Istanbul is currently experiencing some radical alterations to its urban landscape, as newer attitudes toward transformation and development are beginning to question the degree to which policy should coordinate the transformation process.
“This is related to the capital reservoir of Turkey. In the past, Turkey could not figure where capital investment should be directed so finally spent the money on increasing production.”
“However, Turkey is slowly beginning to redirect the investment of this reservoir into the longer term cultural pools of the arts and education,” he added. And yet, redirecting the investment in the urban landscape in Istanbul is not without its own series of difficulties.
“Currently, the city that we live in is in a transformation process. We can call this process both fair and unfair.”
The process is fair because some districts in Istanbul, which had been neglected until recently are on the policy and planning agenda. “Yet this is a speculative project. In every part of the world reviving a “forgotten place” makes it premium,” he said.
“However there are also slums and when we attempt to turn these areas into premium quality districts, this becomes gentrification. But it is impossible to find the old culture, the old architecture, or the old tissue in these districts when the gentrification process is complete, according to Kahmraman.
“For example Cihangir was always a “high” district of Istanbul, however during 1980s it went through a period of dilapidation as it accommodated tranvestites, prostitutes and drug dealers, following which it became the bohemian center of Istanbul.”
While Cihangir might remind us of Soho in New York City, it has changed to the same extent as Asmalımescit and Galata, according to the professor. Cihangir was never a slum but is has seen changes.
Transformation of poverty
Starting in 1994, Turkey witnessed the transformation of poverty, Kahraman said.
The shanty houses which used to be so prevalent in many areas in Istanbul were knocked down and replaced by large buildings. “People who lived in those shanty houses were transported to the satellite towns, into large buildings.”
However, transferring shanty house residents to large buildings with higher standards of living does not mean that they are no longer poor. “Their poverty is hidden behind the facades of the buildings,” said Kahraman.
On the other hand, Turkey has developed another urban landscape in the form of “residences.” “These residences are called gated communities. People who live in these places isolate people from others.”
“Turkey, in short, is stuck between the contradictory discussions between different kinds of societies,” said Kahraman.
Gallery attack
Commenting on a recent attack on a string of Istanbul art galleries, Kahraman said: “Sociological events are always very complex and it is a fact that the struggle will always exist.”
Tophane is a very old district houses a very different mixture of society. The gallery owners have brought another kind of culture to the area and as a result, the tissue of culture changed there, Kahraman said.

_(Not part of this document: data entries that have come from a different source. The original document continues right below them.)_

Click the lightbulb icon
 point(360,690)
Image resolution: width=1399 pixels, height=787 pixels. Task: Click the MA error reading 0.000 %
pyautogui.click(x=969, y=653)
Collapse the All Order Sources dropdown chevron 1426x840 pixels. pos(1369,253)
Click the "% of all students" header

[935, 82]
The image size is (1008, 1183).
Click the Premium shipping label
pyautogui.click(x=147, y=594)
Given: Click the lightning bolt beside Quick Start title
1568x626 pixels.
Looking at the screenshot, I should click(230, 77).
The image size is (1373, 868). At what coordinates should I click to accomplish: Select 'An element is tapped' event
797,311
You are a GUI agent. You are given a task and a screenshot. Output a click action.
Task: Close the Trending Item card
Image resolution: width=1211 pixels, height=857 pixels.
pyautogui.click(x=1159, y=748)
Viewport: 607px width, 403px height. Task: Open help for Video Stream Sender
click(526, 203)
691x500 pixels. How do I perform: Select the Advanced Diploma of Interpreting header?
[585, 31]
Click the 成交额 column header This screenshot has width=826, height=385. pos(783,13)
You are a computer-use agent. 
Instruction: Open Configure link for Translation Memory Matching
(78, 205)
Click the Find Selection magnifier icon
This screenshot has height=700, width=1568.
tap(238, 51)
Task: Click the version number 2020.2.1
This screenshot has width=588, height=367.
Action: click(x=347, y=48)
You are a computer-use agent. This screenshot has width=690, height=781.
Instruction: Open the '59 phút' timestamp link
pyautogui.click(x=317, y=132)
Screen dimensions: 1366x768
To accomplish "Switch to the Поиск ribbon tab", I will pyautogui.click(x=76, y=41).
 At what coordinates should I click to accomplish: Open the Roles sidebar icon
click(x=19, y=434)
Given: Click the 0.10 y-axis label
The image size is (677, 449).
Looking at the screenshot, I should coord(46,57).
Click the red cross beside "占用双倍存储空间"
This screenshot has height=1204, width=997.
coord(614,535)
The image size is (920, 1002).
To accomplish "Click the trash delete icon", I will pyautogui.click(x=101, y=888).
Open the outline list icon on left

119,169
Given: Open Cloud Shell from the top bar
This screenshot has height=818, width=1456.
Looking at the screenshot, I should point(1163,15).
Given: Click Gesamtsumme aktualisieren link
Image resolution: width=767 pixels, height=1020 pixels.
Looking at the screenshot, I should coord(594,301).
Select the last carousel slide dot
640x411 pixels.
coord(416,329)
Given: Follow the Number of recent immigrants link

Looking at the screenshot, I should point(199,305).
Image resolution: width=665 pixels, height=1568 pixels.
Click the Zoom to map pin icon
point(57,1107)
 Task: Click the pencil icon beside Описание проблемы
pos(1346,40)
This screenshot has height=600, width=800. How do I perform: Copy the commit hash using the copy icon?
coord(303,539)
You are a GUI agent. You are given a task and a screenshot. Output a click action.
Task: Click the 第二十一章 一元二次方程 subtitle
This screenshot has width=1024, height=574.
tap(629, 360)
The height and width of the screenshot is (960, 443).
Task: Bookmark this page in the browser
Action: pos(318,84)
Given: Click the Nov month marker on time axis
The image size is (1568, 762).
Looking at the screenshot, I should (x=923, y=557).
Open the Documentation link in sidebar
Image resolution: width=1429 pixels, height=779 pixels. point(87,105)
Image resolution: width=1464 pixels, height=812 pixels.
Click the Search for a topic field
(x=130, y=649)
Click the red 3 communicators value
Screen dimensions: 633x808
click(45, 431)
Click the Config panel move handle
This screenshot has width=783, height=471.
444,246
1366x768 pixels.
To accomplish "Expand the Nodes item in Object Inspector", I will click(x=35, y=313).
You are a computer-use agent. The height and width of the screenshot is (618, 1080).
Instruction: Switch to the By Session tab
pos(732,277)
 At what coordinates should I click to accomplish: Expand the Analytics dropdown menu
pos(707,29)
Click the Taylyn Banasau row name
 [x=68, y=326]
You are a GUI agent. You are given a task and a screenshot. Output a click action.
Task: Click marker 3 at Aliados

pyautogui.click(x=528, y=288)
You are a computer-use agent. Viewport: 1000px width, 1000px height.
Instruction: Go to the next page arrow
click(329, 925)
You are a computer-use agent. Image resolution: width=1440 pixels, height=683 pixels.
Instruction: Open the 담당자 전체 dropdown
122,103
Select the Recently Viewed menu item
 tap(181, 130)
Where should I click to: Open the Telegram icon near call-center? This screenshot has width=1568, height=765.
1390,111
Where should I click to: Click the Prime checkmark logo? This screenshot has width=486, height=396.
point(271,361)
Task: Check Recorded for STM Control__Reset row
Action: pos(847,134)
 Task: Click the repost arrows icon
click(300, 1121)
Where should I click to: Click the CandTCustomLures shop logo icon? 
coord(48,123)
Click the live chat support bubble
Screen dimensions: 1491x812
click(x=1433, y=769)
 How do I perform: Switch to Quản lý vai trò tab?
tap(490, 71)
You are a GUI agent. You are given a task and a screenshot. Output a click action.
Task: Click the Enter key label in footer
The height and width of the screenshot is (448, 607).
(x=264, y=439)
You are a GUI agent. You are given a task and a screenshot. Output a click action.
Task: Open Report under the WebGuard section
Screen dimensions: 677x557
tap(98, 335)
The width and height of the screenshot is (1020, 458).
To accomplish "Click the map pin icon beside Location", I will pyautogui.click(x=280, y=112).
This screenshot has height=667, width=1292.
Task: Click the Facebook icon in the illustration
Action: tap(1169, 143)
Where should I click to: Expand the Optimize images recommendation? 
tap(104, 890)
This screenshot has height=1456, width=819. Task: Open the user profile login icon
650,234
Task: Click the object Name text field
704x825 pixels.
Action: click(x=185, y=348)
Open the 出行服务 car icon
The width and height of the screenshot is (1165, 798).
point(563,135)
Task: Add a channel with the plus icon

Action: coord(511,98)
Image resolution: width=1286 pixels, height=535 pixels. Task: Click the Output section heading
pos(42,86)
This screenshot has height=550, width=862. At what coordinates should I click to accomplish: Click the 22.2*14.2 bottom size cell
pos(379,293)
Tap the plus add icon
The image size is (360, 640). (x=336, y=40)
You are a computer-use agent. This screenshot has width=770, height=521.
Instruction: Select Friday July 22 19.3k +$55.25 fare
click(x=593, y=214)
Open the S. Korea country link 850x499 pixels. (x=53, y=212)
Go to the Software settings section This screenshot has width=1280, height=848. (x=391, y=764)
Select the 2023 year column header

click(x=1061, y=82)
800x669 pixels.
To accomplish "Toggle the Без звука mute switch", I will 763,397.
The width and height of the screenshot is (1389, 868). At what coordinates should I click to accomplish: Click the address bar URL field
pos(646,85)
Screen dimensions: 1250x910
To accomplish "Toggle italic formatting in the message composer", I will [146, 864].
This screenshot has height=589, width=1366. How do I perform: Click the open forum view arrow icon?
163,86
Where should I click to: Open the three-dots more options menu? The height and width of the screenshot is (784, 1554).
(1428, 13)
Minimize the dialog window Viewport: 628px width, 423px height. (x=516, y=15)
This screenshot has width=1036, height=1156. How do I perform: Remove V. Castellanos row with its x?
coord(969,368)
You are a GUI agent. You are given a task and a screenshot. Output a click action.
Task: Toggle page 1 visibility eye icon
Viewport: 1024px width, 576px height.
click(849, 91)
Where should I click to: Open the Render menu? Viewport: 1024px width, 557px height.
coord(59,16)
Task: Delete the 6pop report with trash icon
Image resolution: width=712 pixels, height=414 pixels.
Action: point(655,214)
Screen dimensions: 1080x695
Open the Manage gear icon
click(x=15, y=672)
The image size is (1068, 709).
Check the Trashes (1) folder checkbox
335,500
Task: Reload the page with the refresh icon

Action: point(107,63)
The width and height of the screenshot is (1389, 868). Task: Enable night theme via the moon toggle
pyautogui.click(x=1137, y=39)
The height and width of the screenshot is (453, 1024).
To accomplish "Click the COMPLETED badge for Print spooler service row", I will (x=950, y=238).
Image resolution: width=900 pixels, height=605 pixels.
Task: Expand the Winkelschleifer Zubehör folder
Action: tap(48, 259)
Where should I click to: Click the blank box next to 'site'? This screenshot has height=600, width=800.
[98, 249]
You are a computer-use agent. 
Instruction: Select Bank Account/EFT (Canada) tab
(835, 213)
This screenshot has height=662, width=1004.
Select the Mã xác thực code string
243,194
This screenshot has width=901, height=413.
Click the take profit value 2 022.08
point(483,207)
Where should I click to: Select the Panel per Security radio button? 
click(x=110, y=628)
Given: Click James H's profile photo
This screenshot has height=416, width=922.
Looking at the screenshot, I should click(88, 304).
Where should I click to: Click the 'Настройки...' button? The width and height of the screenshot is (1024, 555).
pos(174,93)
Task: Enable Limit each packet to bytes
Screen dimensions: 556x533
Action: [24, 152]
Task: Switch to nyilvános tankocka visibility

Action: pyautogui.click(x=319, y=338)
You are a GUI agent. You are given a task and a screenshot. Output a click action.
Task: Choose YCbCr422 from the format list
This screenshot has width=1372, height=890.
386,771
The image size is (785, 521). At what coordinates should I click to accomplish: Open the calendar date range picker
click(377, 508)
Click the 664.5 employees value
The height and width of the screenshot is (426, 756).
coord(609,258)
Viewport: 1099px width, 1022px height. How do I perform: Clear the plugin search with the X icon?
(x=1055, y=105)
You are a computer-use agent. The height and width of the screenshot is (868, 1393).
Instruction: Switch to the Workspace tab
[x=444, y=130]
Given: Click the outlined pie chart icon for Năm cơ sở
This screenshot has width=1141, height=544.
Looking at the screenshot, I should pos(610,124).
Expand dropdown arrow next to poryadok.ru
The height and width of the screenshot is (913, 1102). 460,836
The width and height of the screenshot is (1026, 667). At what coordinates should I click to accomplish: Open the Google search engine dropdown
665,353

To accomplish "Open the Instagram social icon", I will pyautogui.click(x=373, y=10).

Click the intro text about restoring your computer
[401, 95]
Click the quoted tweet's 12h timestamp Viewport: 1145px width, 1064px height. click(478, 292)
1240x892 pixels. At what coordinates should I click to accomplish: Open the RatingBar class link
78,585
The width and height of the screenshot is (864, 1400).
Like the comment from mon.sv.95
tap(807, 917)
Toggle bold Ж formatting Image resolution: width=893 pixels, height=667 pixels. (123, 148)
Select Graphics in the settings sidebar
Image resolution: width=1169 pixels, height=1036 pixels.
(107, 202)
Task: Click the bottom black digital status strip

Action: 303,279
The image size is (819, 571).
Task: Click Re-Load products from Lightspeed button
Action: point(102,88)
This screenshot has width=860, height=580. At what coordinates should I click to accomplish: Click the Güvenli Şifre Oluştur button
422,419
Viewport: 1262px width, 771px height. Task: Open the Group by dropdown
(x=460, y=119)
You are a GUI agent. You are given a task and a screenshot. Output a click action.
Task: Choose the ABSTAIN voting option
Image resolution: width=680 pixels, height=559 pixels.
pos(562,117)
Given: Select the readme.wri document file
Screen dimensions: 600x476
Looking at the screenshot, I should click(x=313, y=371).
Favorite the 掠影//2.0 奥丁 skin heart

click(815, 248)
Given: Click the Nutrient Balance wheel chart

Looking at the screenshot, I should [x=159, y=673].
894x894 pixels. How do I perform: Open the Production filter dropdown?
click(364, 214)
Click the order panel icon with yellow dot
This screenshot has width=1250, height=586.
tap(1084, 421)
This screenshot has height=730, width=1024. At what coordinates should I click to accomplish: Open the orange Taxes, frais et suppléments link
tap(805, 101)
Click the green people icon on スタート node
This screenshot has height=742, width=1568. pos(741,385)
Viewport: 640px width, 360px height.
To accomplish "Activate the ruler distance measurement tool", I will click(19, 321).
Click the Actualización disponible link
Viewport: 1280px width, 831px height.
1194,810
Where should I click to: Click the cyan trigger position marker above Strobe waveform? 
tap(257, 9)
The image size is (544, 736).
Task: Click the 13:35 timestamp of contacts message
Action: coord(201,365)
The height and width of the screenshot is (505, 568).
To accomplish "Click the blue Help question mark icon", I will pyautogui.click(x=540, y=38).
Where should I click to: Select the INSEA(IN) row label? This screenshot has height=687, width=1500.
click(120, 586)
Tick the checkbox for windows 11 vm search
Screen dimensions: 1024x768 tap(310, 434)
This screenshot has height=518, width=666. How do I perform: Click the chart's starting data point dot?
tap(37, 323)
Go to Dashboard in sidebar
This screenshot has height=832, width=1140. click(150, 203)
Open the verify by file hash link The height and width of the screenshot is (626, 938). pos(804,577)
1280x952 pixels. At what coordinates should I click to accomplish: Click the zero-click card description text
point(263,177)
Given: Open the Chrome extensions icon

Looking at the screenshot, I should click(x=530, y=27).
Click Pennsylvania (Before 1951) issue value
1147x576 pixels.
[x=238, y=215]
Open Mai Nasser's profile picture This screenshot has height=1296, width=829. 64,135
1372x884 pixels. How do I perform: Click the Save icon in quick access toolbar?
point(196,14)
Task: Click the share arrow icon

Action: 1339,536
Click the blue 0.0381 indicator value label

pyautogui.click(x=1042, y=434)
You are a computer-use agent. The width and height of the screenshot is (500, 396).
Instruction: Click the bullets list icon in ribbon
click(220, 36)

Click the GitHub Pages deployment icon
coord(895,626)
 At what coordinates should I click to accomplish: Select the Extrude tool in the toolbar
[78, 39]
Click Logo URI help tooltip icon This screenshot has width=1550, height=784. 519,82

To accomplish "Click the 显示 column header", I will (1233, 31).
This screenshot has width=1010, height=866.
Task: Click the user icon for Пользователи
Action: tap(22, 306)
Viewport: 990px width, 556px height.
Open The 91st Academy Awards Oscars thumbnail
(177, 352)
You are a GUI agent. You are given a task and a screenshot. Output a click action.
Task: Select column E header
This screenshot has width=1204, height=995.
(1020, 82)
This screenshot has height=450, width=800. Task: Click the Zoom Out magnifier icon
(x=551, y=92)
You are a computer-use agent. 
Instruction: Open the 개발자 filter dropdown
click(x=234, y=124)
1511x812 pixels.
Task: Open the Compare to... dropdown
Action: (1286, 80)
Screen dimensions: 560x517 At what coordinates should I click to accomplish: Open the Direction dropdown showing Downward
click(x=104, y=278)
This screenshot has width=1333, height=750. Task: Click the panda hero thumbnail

“Starting from Çukurcuma district, including Tophane, there is a really fast transformation process in this area and struggle, or at least some discussions, are inevitable. Tophane has witnessed really deep immigration. There are many people living there from the East part of Turkey such as Siirt, Mardin, Bitlis and so on. Those people are conservative people, their way of seeing culture is different, their male-dominant lives are different.”
So when there is a change there, even if it is about land or property they feel awkward and they do not want it. There are ungated communities in Tophane, trying to live together, Kahrman said.
It is normal that struggles are experienced during urban transformation processes, Kahraman said.